Our melting pot has reached its boiling point. Black citizens (myself included) fear for our lives when we encounter the police. We teach our young to comply with officers, despite the violence that at times is still committed against us even when we do. The truth of the matter is that every day, both black families and blue families fear that their loved ones will not come back when they walk out their doors. This feeling has only intensified with the killing of Alton Sterling and Philando Castile, as well as the killings of officers in Dallas and New York City.

The relationship between law enforcement and black communities has all too often been a negative one since the first police forces were formed in this country. The duties of the colonial police departments included keeping slaves in line and bringing them back to their owners, should they try to escape.

During the Civil Rights Era, police were charged with enforcing the unjust laws of segregation. At the time, some southern police officers changed into the robes of the KKK at night to carry out countless heinous acts against the black population. It's important to reflect on history and this relationship, because it has implications to this day.

We know that the vast majority of police officers have everyone's best interests at heart and are dedicated to serve and protect us. Nonetheless, it is difficult for many of us in the black community to have complete trust in law enforcement. We question whether the families of Sterling and Castile will receive any legal justice. In case after case, officers have walked free. The relationship between black citizens and law enforcement is emblematic of the larger issue of race relations in America. We have not yet laid to rest the systemic and institutionalized racism that has its roots in colonial times.

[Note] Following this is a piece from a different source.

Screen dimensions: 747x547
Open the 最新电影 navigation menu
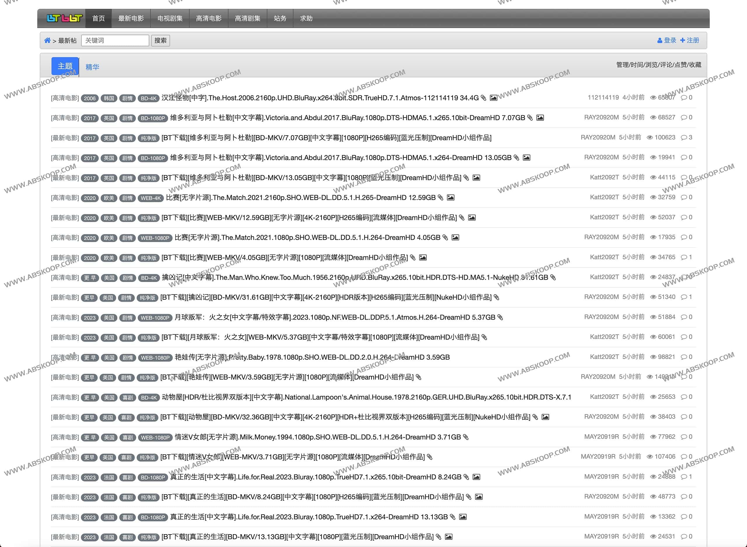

The ever increasing deterioration of race relations needs to be halted and repaired. We must stop going to our respective corners when the bell rings and then come out slugging. We are at a watershed moment. We must bring communities of all color together. It is now imperative for our leaders to show unity. We must talk. But we also must take action, no matter how difficult that may be, or how awkward our first steps are. In order to initiate the dialogue, President Obama must convene a summit at Camp David in which policymakers, civil rights organizations and law enforcement agencies engage in an open and honest dialogue, with a goal of developing concrete solutions to solve this national security issue. By bringing these leaders together, we will show the American public that our country is not afraid to take the steps necessary to address the cycle of violence. The conversation cannot stop there, though. Leaders in every community should organize and create an open atmosphere where race relations and law enforcement issues can be discussed

Concrete action must come out of these discussions, both at Camp David and in each and every community.

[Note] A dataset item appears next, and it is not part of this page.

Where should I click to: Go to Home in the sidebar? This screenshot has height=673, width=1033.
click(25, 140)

Here are some initial action steps I believe we should take:

Institute training about unconscious bias for every single police officer in every department, big and small, urban and rural, regardless of the race of the officer or the racial makeup of the community.

Set up standing police oversight boards in each community that includes members of the general public - of all races and ethnicities, both male and female, and across a wide age range - as well as elected officials and police personnel. These boards should replace the police oversight boards that are comprised primarily of police personnel.

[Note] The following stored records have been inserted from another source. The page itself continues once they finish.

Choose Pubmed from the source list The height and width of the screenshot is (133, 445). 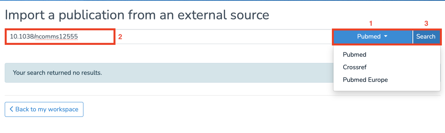pos(354,55)
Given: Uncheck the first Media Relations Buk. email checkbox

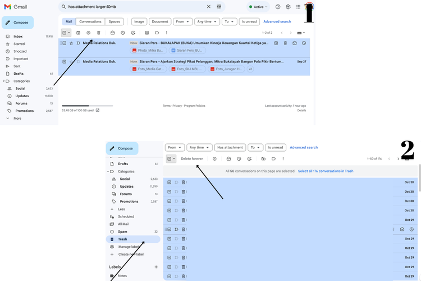Looking at the screenshot, I should 65,43.
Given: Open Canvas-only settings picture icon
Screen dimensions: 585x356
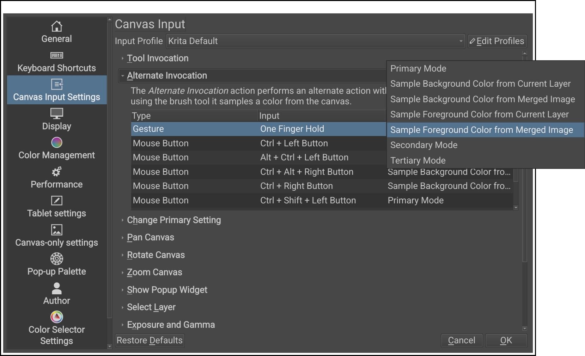Looking at the screenshot, I should click(56, 230).
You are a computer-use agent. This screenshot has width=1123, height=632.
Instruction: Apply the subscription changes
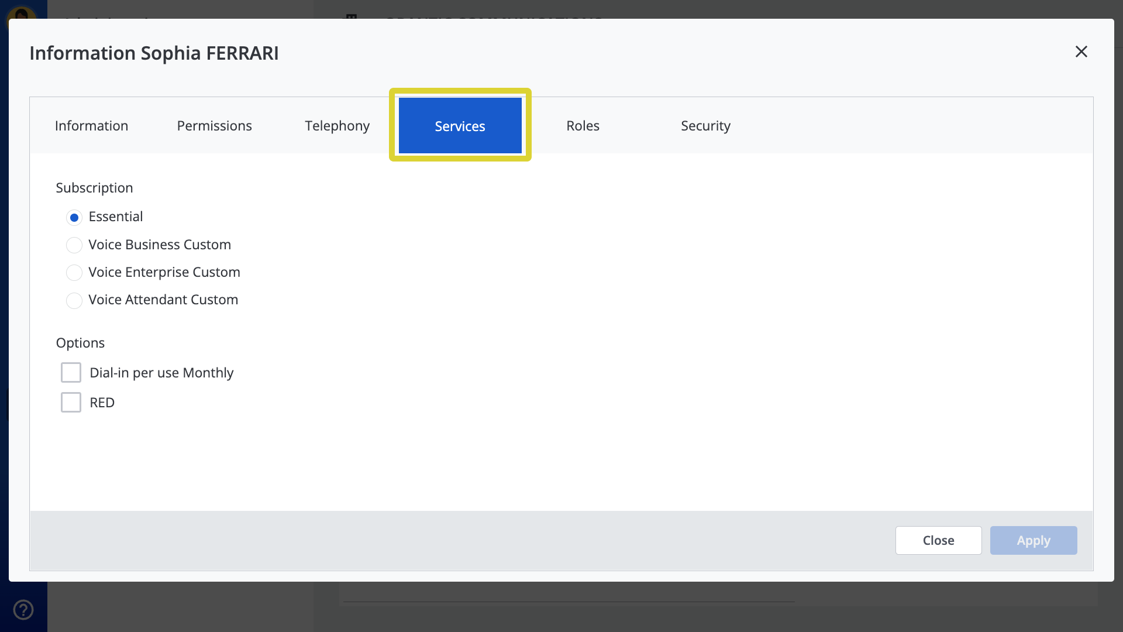[1033, 540]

Equip all police with body cameras and require the cameras to be on when the officer is on duty.

Establish anonymous hotlines to report any activities that seem improper, whether it is in the neighborhood or within the police department. Establish guidelines so that whistleblowers, whether they be cops or citizens, are not penalized for reporting improprieties. These hotlines will help eradicate the blue line of silence, which encourages police to stand silent when they see wrongdoing by their fellow officers.

These are just a few steps we must take if we are to move forward and create a society that respects and protects all of us - black, white, brown or blue.